General availability is slated for "later this fall" and promises to deliver a single subscription for all of the Azure Big Data and analytics services. Pricing will be disclosed in the fall as well.

Microsoft also promises to bring integrated vertical industry solutions to Cortana Analytics customers. These are essentially use case templates/accelerators, for industries the will likely include manufacturing, healthcare and financial services. While they may not be full-fledged products per se, and definitely won't constitute true integration of the services, they will nonetheless serve as canonical examples of how to use the services together.

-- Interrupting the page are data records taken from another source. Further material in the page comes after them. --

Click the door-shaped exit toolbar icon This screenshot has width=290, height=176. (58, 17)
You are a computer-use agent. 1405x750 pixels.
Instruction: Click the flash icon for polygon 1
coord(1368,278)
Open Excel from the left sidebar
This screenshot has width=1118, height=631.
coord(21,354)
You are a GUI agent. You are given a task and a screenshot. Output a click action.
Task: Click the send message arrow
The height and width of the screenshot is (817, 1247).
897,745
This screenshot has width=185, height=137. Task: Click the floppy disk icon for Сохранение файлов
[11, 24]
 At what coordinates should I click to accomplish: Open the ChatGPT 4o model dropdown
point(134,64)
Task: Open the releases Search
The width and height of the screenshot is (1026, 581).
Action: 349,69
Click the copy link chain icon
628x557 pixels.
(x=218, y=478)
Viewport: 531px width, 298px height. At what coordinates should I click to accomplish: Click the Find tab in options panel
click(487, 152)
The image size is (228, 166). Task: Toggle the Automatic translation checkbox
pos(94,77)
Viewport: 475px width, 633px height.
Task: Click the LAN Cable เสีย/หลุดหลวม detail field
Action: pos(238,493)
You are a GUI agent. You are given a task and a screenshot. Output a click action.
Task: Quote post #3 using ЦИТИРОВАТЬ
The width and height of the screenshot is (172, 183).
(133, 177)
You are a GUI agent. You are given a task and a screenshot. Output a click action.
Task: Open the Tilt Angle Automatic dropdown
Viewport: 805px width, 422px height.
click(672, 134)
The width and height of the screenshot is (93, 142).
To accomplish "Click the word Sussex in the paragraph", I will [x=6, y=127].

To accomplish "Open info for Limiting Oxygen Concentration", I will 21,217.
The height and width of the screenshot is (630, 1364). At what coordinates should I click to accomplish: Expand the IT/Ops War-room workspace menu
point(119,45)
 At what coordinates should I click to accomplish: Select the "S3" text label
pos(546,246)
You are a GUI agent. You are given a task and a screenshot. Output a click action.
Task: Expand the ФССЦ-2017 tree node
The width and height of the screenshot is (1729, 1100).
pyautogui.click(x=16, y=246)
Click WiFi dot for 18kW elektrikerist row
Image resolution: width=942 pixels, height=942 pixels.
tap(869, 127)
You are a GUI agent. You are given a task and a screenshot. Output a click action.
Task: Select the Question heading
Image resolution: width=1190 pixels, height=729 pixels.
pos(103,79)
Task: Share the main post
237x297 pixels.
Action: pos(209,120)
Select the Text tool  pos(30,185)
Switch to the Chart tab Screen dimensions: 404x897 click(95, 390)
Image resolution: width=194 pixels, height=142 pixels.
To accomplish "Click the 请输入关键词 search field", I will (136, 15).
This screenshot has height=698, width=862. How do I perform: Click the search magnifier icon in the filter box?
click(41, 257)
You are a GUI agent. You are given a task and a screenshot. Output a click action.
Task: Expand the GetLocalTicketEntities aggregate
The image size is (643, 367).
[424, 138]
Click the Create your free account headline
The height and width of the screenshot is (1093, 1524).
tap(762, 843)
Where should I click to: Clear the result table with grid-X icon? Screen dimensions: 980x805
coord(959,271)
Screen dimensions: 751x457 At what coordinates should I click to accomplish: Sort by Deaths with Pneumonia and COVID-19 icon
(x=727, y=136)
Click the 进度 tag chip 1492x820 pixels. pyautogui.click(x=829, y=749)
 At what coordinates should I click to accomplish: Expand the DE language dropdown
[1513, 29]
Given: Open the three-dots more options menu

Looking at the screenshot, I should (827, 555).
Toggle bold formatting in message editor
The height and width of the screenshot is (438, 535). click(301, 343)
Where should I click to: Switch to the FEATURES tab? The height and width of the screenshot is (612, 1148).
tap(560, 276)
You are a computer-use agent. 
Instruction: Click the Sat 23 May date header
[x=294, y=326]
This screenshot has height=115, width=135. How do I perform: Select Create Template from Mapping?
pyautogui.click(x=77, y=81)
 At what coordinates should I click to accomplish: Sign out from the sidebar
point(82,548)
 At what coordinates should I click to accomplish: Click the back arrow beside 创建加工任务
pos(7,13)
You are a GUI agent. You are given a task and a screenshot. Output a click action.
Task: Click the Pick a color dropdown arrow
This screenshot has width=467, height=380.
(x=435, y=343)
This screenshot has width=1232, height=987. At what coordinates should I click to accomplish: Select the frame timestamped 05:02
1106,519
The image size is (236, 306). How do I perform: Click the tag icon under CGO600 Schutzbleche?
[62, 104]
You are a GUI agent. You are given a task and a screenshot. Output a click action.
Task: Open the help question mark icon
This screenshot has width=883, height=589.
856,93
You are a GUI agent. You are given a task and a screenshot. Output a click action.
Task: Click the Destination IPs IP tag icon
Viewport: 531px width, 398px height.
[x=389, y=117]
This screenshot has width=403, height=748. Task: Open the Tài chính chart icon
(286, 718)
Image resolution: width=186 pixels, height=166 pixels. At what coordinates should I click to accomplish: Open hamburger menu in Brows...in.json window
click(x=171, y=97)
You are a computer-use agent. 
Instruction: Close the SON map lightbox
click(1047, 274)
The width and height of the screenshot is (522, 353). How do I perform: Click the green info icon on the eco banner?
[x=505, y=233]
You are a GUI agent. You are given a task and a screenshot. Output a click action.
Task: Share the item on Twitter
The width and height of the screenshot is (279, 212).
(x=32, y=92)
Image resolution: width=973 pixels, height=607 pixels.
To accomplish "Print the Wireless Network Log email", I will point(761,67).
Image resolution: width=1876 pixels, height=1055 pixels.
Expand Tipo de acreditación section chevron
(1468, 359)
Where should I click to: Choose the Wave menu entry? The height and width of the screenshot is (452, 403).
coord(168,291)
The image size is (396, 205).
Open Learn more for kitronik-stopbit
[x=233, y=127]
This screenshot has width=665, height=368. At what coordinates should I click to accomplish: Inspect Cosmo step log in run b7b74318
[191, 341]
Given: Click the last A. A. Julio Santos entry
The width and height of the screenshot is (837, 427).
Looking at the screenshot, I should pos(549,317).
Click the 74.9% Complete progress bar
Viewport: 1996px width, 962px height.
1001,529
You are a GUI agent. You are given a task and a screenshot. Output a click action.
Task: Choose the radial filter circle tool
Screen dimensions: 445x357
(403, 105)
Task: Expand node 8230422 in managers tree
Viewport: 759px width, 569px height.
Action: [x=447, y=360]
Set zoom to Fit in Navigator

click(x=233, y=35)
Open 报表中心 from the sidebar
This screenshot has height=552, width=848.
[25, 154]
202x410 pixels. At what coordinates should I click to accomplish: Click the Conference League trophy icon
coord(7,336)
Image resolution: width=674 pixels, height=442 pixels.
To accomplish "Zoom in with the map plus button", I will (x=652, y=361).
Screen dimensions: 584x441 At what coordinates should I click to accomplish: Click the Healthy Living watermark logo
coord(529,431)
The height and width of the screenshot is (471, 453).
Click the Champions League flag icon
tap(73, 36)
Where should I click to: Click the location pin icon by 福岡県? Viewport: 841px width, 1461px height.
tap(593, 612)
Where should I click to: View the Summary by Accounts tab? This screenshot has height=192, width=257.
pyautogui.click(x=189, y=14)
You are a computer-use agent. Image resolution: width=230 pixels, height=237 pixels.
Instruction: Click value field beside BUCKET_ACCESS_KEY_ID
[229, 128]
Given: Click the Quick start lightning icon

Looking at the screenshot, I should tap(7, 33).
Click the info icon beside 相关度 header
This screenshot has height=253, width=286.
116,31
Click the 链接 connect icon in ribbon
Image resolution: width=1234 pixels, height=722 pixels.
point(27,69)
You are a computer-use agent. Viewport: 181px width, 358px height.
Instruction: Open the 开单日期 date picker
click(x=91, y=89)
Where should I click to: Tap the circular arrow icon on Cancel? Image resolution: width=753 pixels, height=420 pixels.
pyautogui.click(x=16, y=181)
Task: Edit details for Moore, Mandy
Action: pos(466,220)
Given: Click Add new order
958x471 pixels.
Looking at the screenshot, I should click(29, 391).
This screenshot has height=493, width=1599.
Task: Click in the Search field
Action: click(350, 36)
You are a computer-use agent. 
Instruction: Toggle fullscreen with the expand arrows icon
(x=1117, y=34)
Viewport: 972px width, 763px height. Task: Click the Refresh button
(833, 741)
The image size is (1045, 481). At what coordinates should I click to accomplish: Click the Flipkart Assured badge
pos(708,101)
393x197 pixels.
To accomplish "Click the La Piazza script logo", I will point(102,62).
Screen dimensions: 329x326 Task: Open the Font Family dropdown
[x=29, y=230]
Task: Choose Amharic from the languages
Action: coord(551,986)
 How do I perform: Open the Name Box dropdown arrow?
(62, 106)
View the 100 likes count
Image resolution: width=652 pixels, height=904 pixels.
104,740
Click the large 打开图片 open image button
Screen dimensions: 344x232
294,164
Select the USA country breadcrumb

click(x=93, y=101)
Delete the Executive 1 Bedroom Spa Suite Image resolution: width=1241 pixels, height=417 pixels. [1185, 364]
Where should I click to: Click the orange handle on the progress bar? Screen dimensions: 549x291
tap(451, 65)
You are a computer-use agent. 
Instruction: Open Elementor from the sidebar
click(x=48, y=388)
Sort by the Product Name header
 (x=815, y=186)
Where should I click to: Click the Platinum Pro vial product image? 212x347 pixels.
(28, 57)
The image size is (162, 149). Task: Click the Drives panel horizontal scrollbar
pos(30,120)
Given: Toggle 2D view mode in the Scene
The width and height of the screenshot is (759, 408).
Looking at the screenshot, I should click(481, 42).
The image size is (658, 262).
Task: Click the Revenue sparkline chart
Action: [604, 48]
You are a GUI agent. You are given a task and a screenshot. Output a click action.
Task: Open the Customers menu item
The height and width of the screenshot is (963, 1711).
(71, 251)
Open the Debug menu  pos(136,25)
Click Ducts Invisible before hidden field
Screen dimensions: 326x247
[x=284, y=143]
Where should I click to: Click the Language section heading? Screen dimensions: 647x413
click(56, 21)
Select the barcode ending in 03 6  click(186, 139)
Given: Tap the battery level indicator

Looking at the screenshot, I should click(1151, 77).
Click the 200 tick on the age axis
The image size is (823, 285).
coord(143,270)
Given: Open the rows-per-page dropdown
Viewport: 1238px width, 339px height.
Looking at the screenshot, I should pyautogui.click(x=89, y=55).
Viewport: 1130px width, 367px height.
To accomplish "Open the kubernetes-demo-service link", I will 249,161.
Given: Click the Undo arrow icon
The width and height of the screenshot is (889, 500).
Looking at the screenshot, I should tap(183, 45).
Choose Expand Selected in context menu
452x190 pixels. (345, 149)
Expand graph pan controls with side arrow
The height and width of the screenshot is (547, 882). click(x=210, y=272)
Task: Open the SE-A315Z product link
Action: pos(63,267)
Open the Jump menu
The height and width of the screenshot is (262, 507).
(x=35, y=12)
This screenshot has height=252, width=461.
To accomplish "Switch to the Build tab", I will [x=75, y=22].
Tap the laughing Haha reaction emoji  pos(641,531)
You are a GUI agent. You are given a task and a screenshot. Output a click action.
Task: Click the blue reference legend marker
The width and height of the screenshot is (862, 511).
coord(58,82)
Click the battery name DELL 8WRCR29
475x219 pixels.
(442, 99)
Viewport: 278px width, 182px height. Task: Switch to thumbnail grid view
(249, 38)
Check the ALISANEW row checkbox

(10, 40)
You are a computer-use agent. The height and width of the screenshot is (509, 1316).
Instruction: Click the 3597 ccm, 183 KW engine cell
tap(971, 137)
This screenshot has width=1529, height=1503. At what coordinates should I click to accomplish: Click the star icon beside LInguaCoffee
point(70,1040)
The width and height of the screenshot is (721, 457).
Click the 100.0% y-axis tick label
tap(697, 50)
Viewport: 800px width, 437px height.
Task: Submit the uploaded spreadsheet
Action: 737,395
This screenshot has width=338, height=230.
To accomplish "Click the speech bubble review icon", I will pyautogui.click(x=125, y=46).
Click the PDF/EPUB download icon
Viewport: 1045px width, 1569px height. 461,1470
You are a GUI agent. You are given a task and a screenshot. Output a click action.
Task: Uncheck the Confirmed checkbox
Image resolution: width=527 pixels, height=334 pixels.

Certain of the services have point-to-point integration already in place. Azure Data Factory has connectivity to Azure Stream Analytics, and the latter has connectivity to Event Hubs. Power BI knows how to talk to Apache Spark running on HDInsight. Azure Data Lake emulates HDFS (the Hadoop Distributed File System), which has native connectivity from the Power Query component of Power BI. Azure SQL Data Warehouse features Microsoft's PolyBase technology, which integrates HDInsight and other Hadoop distributions.

Microsoft doesn’t appear to be positioning this service as a traditional (cloud-enabled) ETL product such as Informatica or SnapLogic. While it can perform some of the similar ingestion and transformation functions, ADF looks to be primarily targeted at analytics scenarios and gathering insight from disparate data sets. ADF is priced on a per-activity basis, and charges vary depending on whether the activity is occurs frequently or not, and whether it’s running against cloud or on-premises endpoints. Users pay for data movement on an hourly basis, and inactive pipelines incur a nominal charge.